An Explosive Lawsuit
For Seton Corridor, the Reilly controversy comes on the heels of Nyre’s surprising exit in 2023, which shocked many locally.
“It was a shock. I feel we had been bewildered. He had been introduced in with nice fanfare not lengthy earlier than,” Knight mentioned. “He noticed the college by means of the COVID years with a gradual hand and was within the strategy of implementing this strategic plan that he had crafted. We noticed no indication that there have been any issues within the works. It was out of the blue and had us all scratching our heads.”
Nyre sued Seton Corridor final February, alleging breach of contract and retaliation by the board.
Within the lawsuit, Nyre alleges he was pushed out by the Board of Regents following a conflict with then-chair Kevin Marino, whom he accused of micromanagement, improperly inserting himself into an embezzlement investigation on the regulation college and sexually harassing his spouse, Kelli Nyre, amongst different costs.
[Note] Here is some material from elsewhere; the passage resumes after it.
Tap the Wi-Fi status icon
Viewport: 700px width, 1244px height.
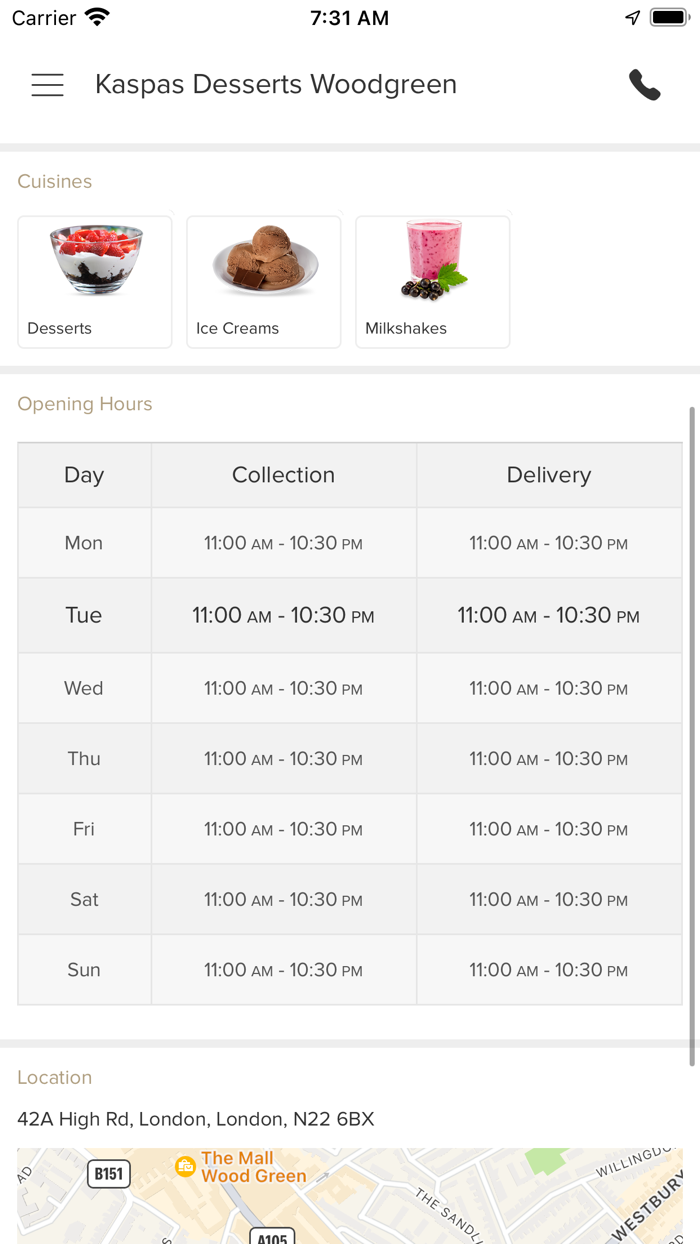(97, 18)
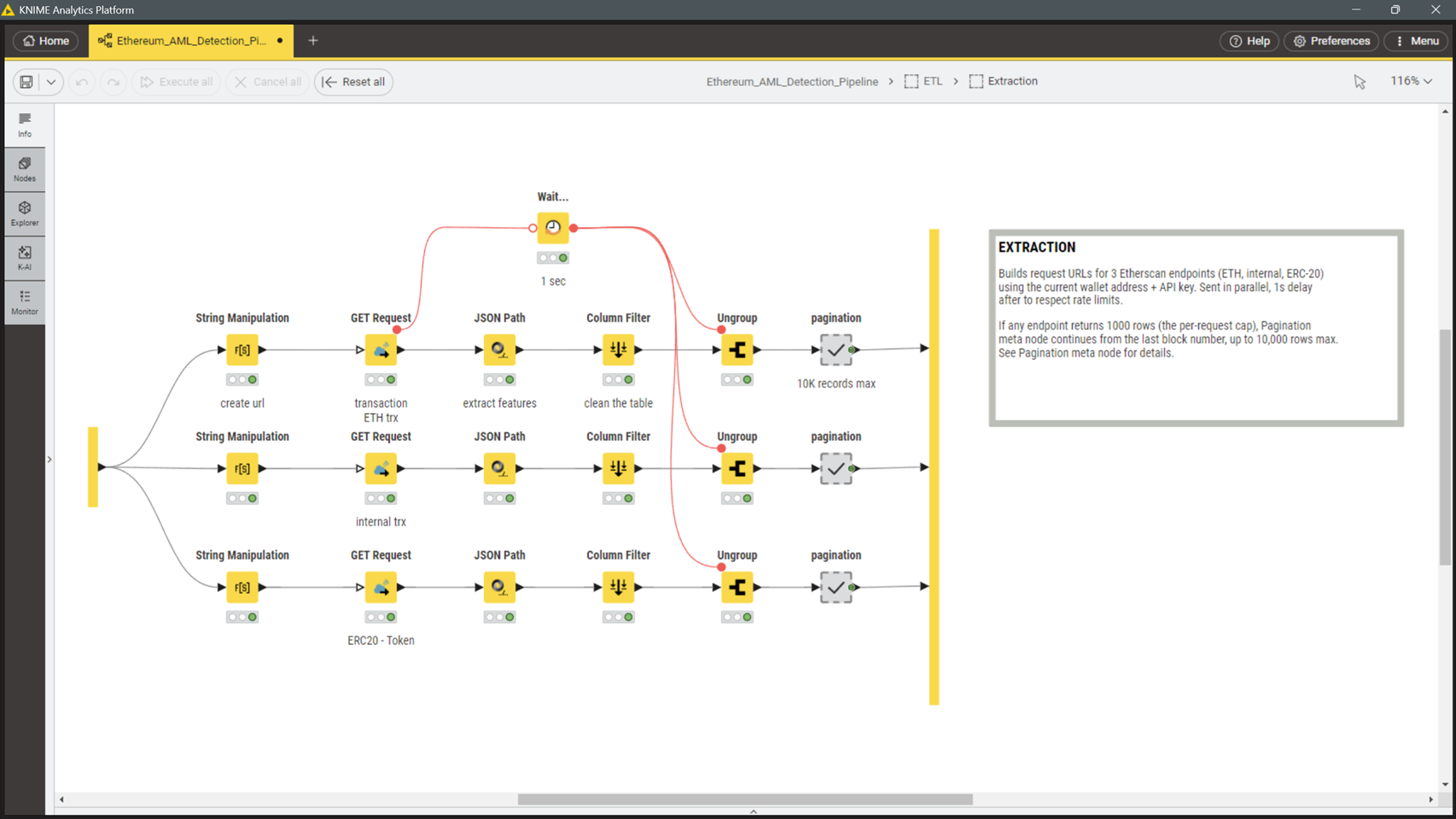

Marino, who’s now not on the board, was not named as a defendant within the lawsuit regardless of being on the heart of most of the allegations.
“Our litigation facilities on the alleged systemic failures of the Board of Regents and their unwillingness to adjust to federal legal guidelines, together with Title IX, Title VII, and Title IV, in addition to college bylaws and insurance policies,” Matthew Luber, an legal professional representing Nyre, mentioned in an announcement. “As alleged within the Grievance, the Defendants prioritized self-preservation, suppressing dissent and retaliating in opposition to people like Dr. Nyre who reported misconduct and advocated for significant change. As additional alleged within the Grievance, the Board of Regents not solely uncared for their fiduciary obligations, however uncovered the College and its personnel to important threat. Irrespective of the end result, change is urgently wanted at Seton Corridor.”
The college has pushed again in courtroom. Officers filed a movement to dismiss final March, alleging that Nyre did not state a declare and that the phrases of his exit settlement barred him from submitting a lawsuit in opposition to Seton Corridor and/or its Board of Regents. Legal professionals for Seton Corridor wrote in a short that Nyre’s lawsuit “can finest be described as gamesmanship, and at worst sheer dishonesty.”
College officers didn’t deal with the Nyre lawsuit in an announcement to Inside Larger Ed, however final July they launched a report from an out of doors regulation agency rejecting the claims in opposition to Marino. Attorneys for the agency, Perry Regulation, wrote that they “discovered no proof to substantiate Mrs. Nyre’s allegations concerning Mr. Marino, regardless of the purported harassment allegedly occurring in public locations in shut proximity to quite a few different people.”
The Perry Regulation report was issued July 2, someday after Reilly assumed workplace. The report didn’t embody interviews with the Nyres, who the authors famous didn’t take part within the investigation. Witnesses current for the alleged incidents informed investigators that they didn’t see Marino have interaction within the habits he’s accused of, and the previous board chair has denied the claims and blasted the lawsuit as “determined and pathetic.” And, in an announcement to Inside Larger Ed final 12 months, Seton Corridor mentioned the claims had been with out benefit.
As controversies round Seton Corridor’s present and former leaders play out, extra particulars are more likely to emerge within the Nyre case, barring a dismissal or settlement. However the Reilly overview could stay shrouded in thriller as Seton Corridor hunkers down, ignoring widespread requires transparency.